-- EXERCISE AIM --
When the line containing "The height and width of the screenshot is (1400, 629)." appears in the data below, begin copying there and stop only after the line containing "Given: Click the size cell showing 8".

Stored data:
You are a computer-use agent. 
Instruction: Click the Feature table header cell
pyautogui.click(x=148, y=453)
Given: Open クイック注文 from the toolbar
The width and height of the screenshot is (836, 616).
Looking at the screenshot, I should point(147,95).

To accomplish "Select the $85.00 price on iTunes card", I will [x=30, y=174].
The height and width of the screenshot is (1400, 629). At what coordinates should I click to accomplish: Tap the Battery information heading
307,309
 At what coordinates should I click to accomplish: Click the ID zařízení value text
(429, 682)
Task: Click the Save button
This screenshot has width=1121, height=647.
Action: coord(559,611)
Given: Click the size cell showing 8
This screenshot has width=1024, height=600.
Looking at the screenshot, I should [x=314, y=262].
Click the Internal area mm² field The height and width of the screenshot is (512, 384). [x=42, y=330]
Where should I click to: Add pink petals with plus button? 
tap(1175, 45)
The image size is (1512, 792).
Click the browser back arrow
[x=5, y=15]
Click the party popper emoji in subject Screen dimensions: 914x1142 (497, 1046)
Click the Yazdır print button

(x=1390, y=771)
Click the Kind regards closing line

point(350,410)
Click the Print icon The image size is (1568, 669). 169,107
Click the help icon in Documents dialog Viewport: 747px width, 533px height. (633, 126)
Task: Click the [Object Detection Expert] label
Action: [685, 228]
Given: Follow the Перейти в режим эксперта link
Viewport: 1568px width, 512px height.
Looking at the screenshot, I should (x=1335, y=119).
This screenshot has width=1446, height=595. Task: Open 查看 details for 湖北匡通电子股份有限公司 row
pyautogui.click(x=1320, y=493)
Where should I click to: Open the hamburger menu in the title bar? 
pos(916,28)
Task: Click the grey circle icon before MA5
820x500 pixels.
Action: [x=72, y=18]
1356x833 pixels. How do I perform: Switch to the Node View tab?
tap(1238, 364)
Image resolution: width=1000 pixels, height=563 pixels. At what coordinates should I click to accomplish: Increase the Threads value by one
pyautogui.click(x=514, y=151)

-- ANSWER BOX --
The height and width of the screenshot is (1400, 629). At what coordinates should I click to accomplish: Tap the Battery information heading
307,309
 At what coordinates should I click to accomplish: Click the ID zařízení value text
(429, 682)
Task: Click the Save button
This screenshot has width=1121, height=647.
Action: coord(559,611)
Given: Click the size cell showing 8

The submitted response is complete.